Players roll the die. Highest roll starts.
On his turn, a player rolls the die. He can move any one piece the exact number of spaces as shown on the die. If a 6 was rolled, the player moves his piece then immediately rolls again.
Pieces may not reverse direction in the middle of a move.
If the player can land on the same space as an opponent's piece, by exact count, then the player 'cops' his opponent's piece by placing his piece on top.
A stack of pieces is controlled by the player whose piece is at the top of the stack. The stack is moved as a single unit.
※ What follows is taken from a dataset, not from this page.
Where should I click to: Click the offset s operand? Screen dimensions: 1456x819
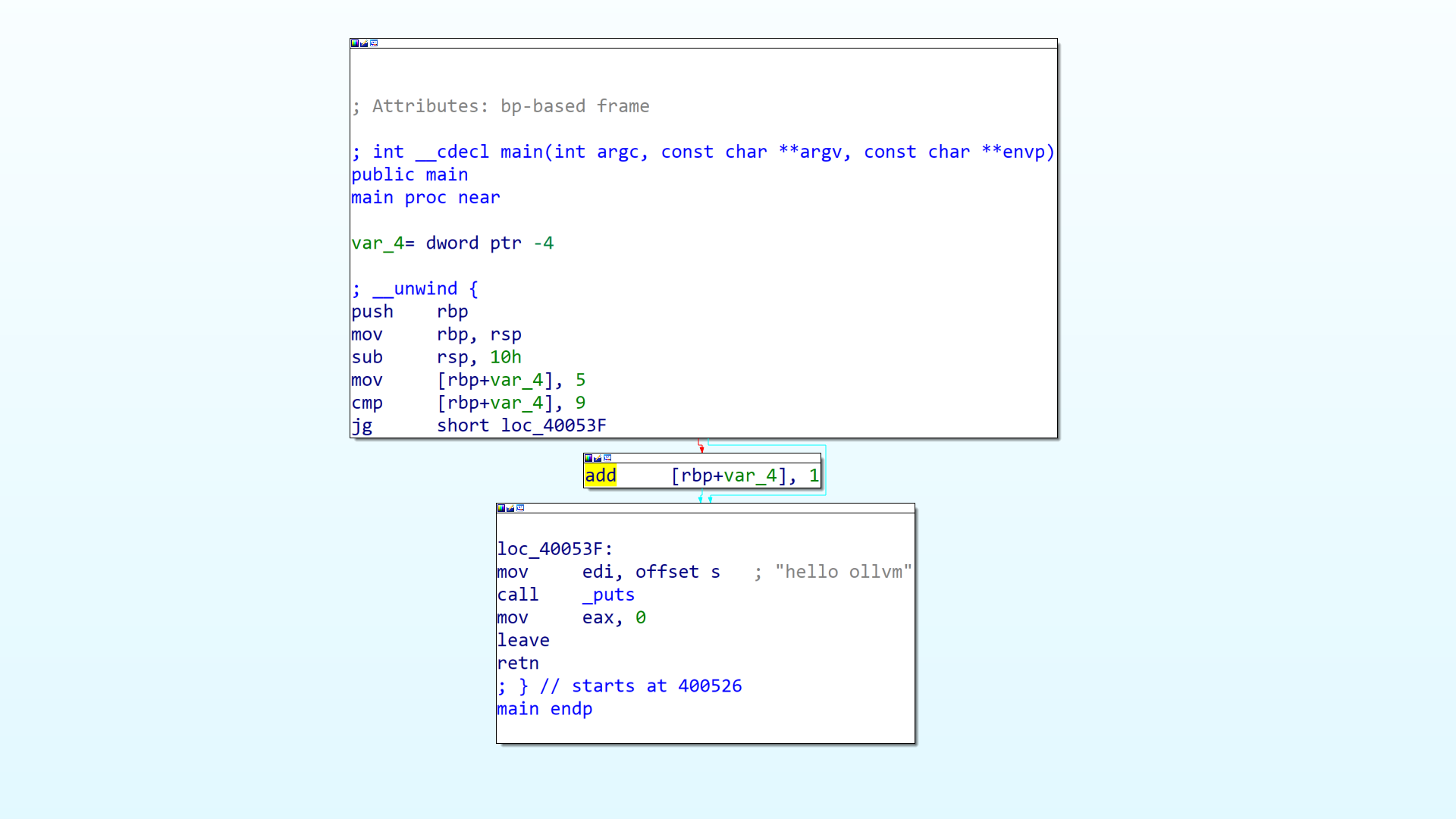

If, when 'copping' an opponent's stack, the player captures pieces of his own colour, those pieces are immediately freed (removed from the stack) and placed on the same space.
The 'birdsnest' spaces (pink spaces in some editions) are 'safe' spaces -- pieces on these spaces cannot be captured.
If a player can move a stack into his home base, all opponent's pieces are permanently captured and removed from the game.
An exact count is not required to get home. If, for example, a player is 2 spaces away and throws a 5, he moves 2 spaces into home (leaving permanently captured pieces there) then moves another 3 spaces out again.
When a player's last piece is captured, he is out of the game.
The winner is the last player to have pieces left in the game.
This is not a deep game by any standard -- immediately obvious from the roll-and-move mechanic. However, since you can have all four pieces out and about at the same time, and because the pathways form several loops, players have a choice of moves available to them, and can position their pieces so as to increase the probability of being able to capture. Of course, moving close enough to the enemy to be able to capture means being vulnerable to capture yourself, unless you are fortunate enough to land on a 'safe' space.
When one of your pieces is captured, all is not lost. You can chase the opponent's stack with other pieces, in the hope of capturing it before he makes it home. Of course there is the danger that the opponent might roll the number required to capture your second piece too.
There is really very little skill involved -- it all depends on the roll of the dice. Nevertheless, the game is great to play with kids in the 5-7 age range. A 2-player game is alright, but this plays much better when there are more players, becoming pretty chaotic with all 6 players on the board.
I also recommend playing an all adult 6 player game of Coppit after folks have downed a few margaritas -- great fun!
Coppit has a special place in my heart as it is the first memory I have of playing a game. I must have been about 5 years old. I have a very strong memory of the coloured cone pieces, and "pink" spaces being safe. The edition of the game we had was this one:
I think we had the same version (circa 1969), 6 players, pink safe spaces, black background.
Beware of Rocks
I share the sentimental thoughts - used to play this and the Snail Game with my mother when I was but a young lad. In fact, still have both of the original games (hard to believe it's been over 30 years!)